A lot of the algorithms that you are describing in this question are called entropy coders (Shannon-Fano, Huffman, arithmetic, etc.). Entropy coders are used to compress sequences of symbols (often bytes), where some symbols are much more frequent than others. Simple entropy coding of symbols (letters) for compressing natural language will only yield about a 2:1 compression.
Instead, popular modern lossless compression techniques for text include methods like LZ77, LZW, and BWT. Loosely speaking, the LZ family involves building up a dictionary of recurring short symbol sequences (we'll call them "words") and then uses pointers to reference those words. Some of the implementations of LZ like LZ77 and LZW can be fairly simple to code up but probably do not yield the highest compression ratios. See for example this video: https://www.youtube.com/watch?v=j2HSd3HCpDs. On the other end of the spectrum, LZMA2, is a relatively more complicated variant with a higher compression ratio.

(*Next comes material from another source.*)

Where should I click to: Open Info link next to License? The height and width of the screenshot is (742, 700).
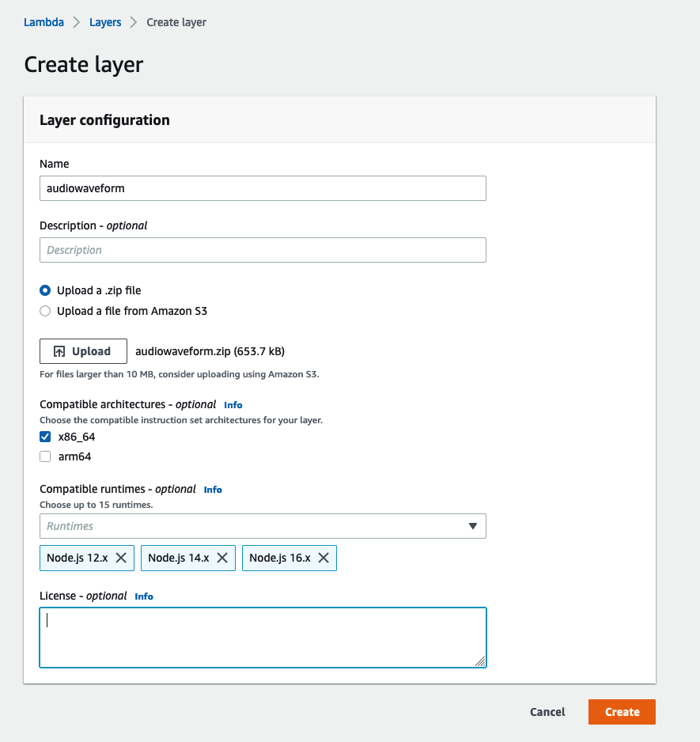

The Burrows-Wheeler transform (BWT) provides a clever alternative to the dictionary methods. I'll refer you to the Wikipedia article, https://en.wikipedia.org/wiki/Burrows%E2%80%93Wheeler_transform
In a nutshell, though, it produces a (invertible) permutation of the original sequence of bytes that can often be compressed very effectively by run-length encoding followed by an entropy coder.
If I had to code a compression technique from scratch, for simplicity, I'd probably go with LZW or LZ77.